酸性ウレタン系樹脂の例には、酸性ウレタン(メタ)アクリル系樹脂も含まれるが、これは、酸性(メタ)アクリル系樹脂の例にも含まれる。
(メタ)アクリルは、メタクリル、アクリル、またはこれらの組み合わせを含むことを意味し、(メタ)アクリル系樹脂は、メタクリル単位を含む樹脂、アクリル単位を含む樹脂、またはこれらの単位をともに含む樹脂を意味する。

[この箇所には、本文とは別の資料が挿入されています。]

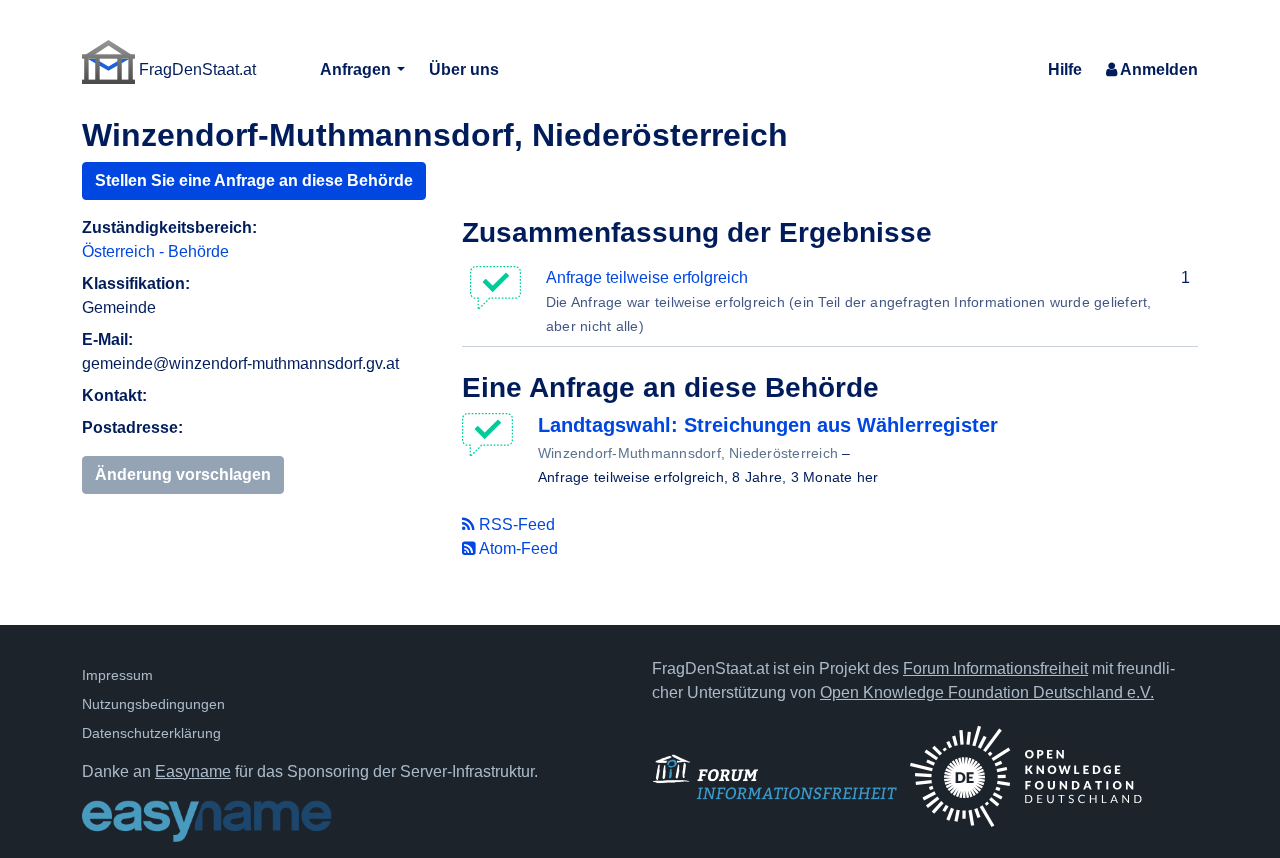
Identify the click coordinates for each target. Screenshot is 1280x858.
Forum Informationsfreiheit (995, 668)
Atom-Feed (517, 548)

酸性樹脂としては、酸性基を有する樹脂であってもよいし、インクの製造において、原料として、酸性水分散性樹脂を用いることでもよい。酸性樹脂としては、酸性基を有する樹脂が好ましく、酸性基としては、カルボキシ基、スルホ基、リン酸基等が好ましい。
酸性樹脂の重量平均分子量は、樹脂の種類によっても異なるが、例えば、5,000〜200,000が好ましく、10,000〜150,000がより好ましい。例えば、酸性ウレタン系樹脂の重量平均分子量は、5,000〜50,000が好ましく、10,000〜30,000がより好ましい。酸性(メタ)アクリル系樹脂の重量平均分子量は、10,000〜200,000が好ましく、30,000〜150,000がより好ましい。
樹脂の重量平均分子量は、GPC法で標準ポリスチレン換算で求めた値である。以下で述べるポリマー等における重量平均分子量についても同様である。

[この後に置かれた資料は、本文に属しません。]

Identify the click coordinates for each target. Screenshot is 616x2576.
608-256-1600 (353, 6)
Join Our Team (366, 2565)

例えば、油中水(W/O)型エマルションの油中乾燥法を用いた方法で、分散剤を製造する場合等では、酸性樹脂とするために、酸性水分散性樹脂を用いることが好ましい。酸性水分散性樹脂は、インクの製造において、例えば水などの液体に予め分散された分散体(水中油型(O/W)の樹脂エマルション)の形態で加えることが望ましい。水分散体を用いた場合、水分散体に含まれる水は、インクの製造工程で除去されることが好ましい。

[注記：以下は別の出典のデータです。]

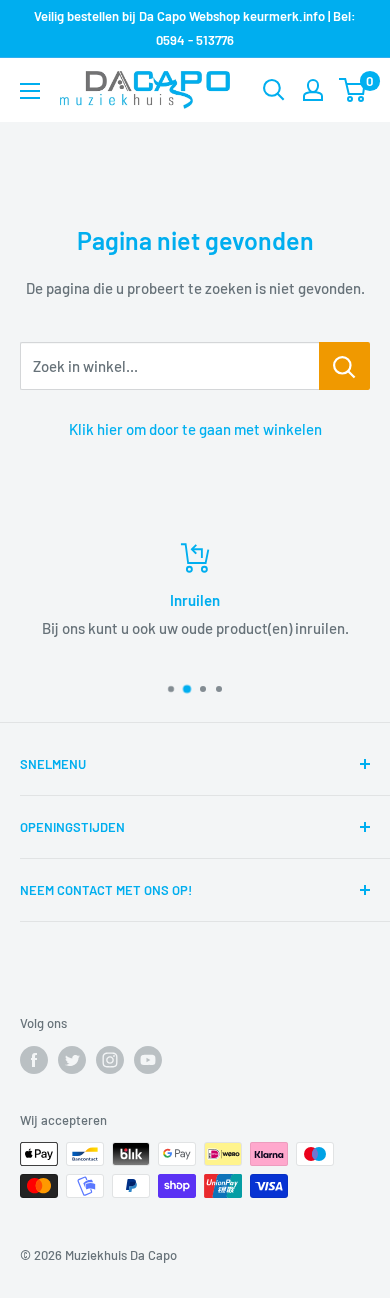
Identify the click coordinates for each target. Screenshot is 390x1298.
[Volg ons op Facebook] (34, 1060)
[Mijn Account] (313, 90)
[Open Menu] (30, 91)
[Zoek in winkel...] (344, 366)
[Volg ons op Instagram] (110, 1060)
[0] (353, 90)
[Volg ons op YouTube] (148, 1060)
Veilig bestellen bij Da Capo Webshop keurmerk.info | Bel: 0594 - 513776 (195, 28)
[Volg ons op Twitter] (72, 1060)
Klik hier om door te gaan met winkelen (195, 429)
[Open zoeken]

酸性水分散性樹脂は、自己乳化型樹脂のように、樹脂が有する酸性基が粒子表面に存在するものでもよいし、樹脂粒子表面が酸性の樹脂粒子分散剤を付着させる等の表面処理されたものでもよい。酸性樹脂は、これらのいずれから得られたものでもよい。酸性基は、代表的にはカルボキシ基、スルホ基、リン酸基等である。酸性樹脂は、酸性基とともに塩基性基を含む場合は、前述したORP値が高くなる傾向を示す範囲内であることが好ましい。酸性の樹脂粒子分散剤は、陰イオン界面活性剤等である。
酸性ウレタン系樹脂の合成方法は特に限定されない。酸性ウレタン系樹脂は、例えば、ポリオールと、ポリイソシアネートとを反応させて得ることができる。
ポリオールとしては、例えば、ポリテトラメチレングリコール、2、2−ジメチロールブタン酸、1,4−ブタンジオール、ジエタノールアミン等が挙げられる。また、ポリオールとしては、例えば、ジエタノールアミン等のジアルカノールアミンとアクリル酸等のアクリロイルオキシ基を有する化合物とをマイケル付加反応させて得られたジオールを用いてもよい。これらのポリオールは、1種を単独で、または2種以上を組み合わせて用いることができる。用いられるポリオールの少なくとも1種が、酸性基を有することが好ましい。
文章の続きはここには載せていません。